William John Thomson  (1771–1845) was an American-born painter of silhouettes, portraits and miniatures who was active in Great Britain.

Early life
Thomson was born in Savannah, Chatham County, Georgia, on 3 October 1771 to Scottish parents, Alexander Thomson and Mary Elizabeth Thomson née Spencer. Thomson's first sister Margaret was born in 1773, his second sister born in 1775 was Catherine Thomson,  later the stepmother of Elizabeth Gaskell. They migrated to England during the war of independence. His younger brother born in Edinburgh in 1778 was Anthony Todd Thomson the doctor who had delivered Gaskell. He moved to London and learned to paint. He exhibited at the Royal Academy of Arts in 1795. He married Helen J Colhoun in Edinburgh 12 May 1797, He was considered for election to the Royal Academy in 1808 He exhibited his work at The British Institution between 1809 - 1829 whilst living in London at 6 Charles Street, 41 Craven St and 111 The Strand.  In Edinburgh at 59 York Place and Northumberland Avenue. In 1812 he moved back to his ancestral home of Scotland and settled in Edinburgh. About 1817 he marries Anne McCulloch (d.1855). The two marriages produce seven children. After marriage they lived at 20 Dundas Street in the New Town.

Painting style

Thomson worked in a solemn, realistic, somewhat simplified style, devoid of the affectation that often characterised the work of his contemporaries. His subjects face slightly to the right; their features are emphatically delineated, the left eye appearing overly large. A pink tonality suffuses the paintings, reddish brown shading models the forms and brown hatching often makes up the background. Thomson was a miniaturist of very great eminence, although he sometimes exercised his talents on large portraits and small full-lengths. To accuracy of execution he added great richness of effect, preciousness of finish, and depth of tone.

Latter years
He became a prominent figure in the artistic life of Scotland, holding a variety of official positions. He exhibited portraits, miniatures, landscapes and genre paintings. 

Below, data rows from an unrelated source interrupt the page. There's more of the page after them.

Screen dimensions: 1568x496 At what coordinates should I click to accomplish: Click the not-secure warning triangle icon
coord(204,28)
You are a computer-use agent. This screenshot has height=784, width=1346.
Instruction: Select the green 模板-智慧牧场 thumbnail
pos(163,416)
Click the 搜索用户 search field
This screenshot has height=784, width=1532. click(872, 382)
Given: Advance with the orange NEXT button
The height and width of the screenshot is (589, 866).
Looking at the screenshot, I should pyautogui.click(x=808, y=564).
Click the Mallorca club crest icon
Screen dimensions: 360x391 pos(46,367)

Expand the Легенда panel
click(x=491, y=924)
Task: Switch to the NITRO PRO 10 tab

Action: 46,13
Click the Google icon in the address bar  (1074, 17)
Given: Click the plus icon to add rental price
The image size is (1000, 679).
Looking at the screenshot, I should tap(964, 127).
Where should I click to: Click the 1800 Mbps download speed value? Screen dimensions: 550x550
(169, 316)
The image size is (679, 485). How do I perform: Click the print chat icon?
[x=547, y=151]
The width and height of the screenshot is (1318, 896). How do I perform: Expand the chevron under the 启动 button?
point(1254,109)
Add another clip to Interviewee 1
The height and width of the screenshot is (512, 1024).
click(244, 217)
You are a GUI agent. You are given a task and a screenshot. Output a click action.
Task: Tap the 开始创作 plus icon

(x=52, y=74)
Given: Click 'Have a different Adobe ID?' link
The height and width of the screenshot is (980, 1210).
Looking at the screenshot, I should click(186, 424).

On the 16th July 1823 his younger brother Anthony Todd Thomson submitted a request to Robert Dundas, 2nd Viscount Melville that Thomson succeeds the late Sir Henry Raeburn as the King's Limner for Scotland, (the post was given to David Wilkie ).

On 7 October 1829 he was elected academician of Royal Scottish Academy and is shown on their alphabetical list.

In 1831 as trustee to the estate of Hugh William Williams (Artist) along with Mrs Robina Williams, Aeneas MacBain WS, he organised a studio sale. 

In June 1832 he painted a miniature of his step niece Elizabeth Gaskell see below. (née Stevenson) author of Cranford. 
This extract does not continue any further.